- **Extract to read**:
--------------------------------------------------
Several readers have recommended this match to me; though considering it has Daniel Bryan and AJ Styles in it I’m not surprised.

Few wrestlers active today are as adored and praised as these two. They are widely considered two of the best in-ring competitors in modern times, both with extensive catalogues of great matches that have proved their biggest fans right.

Personally, though, I have yet to see something out of both of them together that’s truly in the conversation for one of the best matches ever. Excellent matches, yes, but nothing that has reached MOTY level or anything higher. Maybe this match will change that.

As a reminder, I am reviewing Five Star and almost-Five Star wrestling matches as rated by Wrestling Observer’s Dave Meltzer. It goes back to the 1980s and I’m going to pick different matches from different eras to see how they look today. Check out previous entries in my 5 Star Match Reviews series right here.

The story

A month earlier, Bryan ended Styles’ 371-day WWE title reign by using a low blow and then turned heel for the first time since 2012. Bryan’s justification for being this new person was that the fans, who once rallied behind him and carried him to the top of the mountain, didn’t show him the same passion and support as he returned to the ring after being retired for two years. He never thought he’d wrestle again, so when he was living his dream after overcoming seemingly insurmountable odds, he felt alone and abandoned.

Determined to put his dreams above whatever the fans wanted, Bryan embraced a different approach to wrestling than the one most people were used to; in other words, heel Daniel Bryan. And to prove that this new Bryan was here to stay, he vowed to retain his title against the former champion at TLC. But instead of being pigeonholed into a gimmick match to fit with the ‘themed PPV concept’, Bryan vowed to beat Styles at his own game and win in a standard wrestling match.

That seemed like a tall order, especially since Styles was still living up to his “phenomenal” billing and putting on some of the best matches of his career. As a result, this match was a bit hard to predict, and fans expected the world from two men widely considered the best in-ring performers WWE had to offer at the time.
--------------------------------------------------
- **Supplied entries**:
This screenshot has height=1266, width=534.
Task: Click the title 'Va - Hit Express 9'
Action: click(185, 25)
--------------------------------------------------
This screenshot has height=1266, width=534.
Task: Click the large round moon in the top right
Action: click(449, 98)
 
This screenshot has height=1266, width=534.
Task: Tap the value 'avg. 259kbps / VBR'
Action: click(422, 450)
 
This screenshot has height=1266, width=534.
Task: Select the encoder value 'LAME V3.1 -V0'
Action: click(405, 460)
--------------------------------------------------
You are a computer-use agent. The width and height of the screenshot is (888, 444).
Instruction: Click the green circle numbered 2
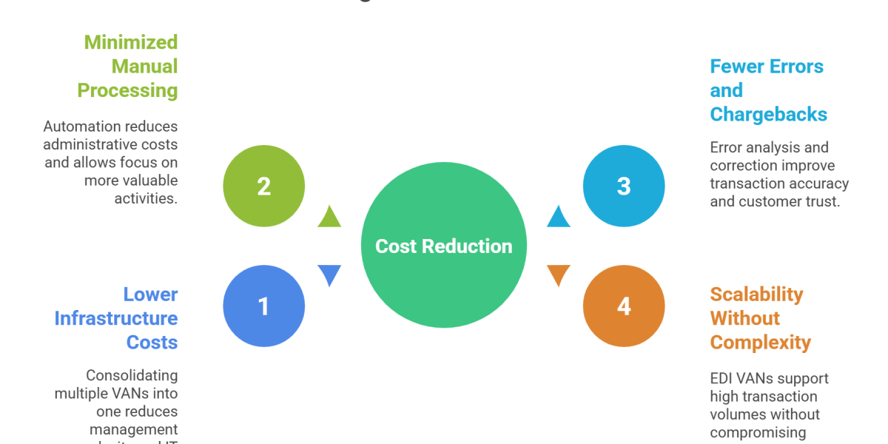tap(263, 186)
--------------------------------------------------
- **What you will do**:
a) Name every person mentioned in the review of the Bryan and Styles match, giving each one's full name once.
b) Carry the review of the Bryan and Styles match forward from its final sentence.

- **Task responses**:
a) Daniel Bryan, AJ Styles, Dave Meltzer

b)
The match

This match originally took place on December 16, 2018. It was rated ****3/4 out of five by the Wrestling Observer’s Dave Meltzer and ****1/4 by TJR’s John Canton.

aj styles daniel bryan tlc

This is for Bryan’s WWE Championship. Bryan spends the first minute stalling and bailing to the floor. He has no reason to be concerned; as Cory Graves notes, Styles has to beat him and not vice-versa. Styles powers Bryan into all four corners and hits stiff chops in each one. Bryan tries countering a corner whip by flipping out and over but Styles is ready for him and does fall for the trap. Bryan single-legs Styles but Styles counters that with a headscissor takedown and lands some shoulder checks in another corner. Styles lands a snapmare/spine kick combo and sends Bryan into the ropes but Bryan kicks him to block a back body drop. Styles leapfrogs over Bryan and goes for a dropkick but Bryan holds onto the ropes. Bryan charges around him but then he runs into a successful dropkick. Styles clotheslines Bryan to the floor and goes for a plancha but Bryan kicks him as he comes down.

Bryan drives Styles ribs-first into the barricade and then tosses him back into the ring. He kicks Styles’ ribs some more and then lands a kneelift and then starts working Styles over on the mat. Bryan drives his knees into Styles’ ribs and locks in a bow-and-arrow hold until Styles gets a ropebreak. Bryan trash-talks Styles as he chops him in a corner, and when Styles tries turning the tables with his own chops, Bryan hits back even harder. Bryan ties Styles in the tree of woe and stretches his back and ribs from the floor.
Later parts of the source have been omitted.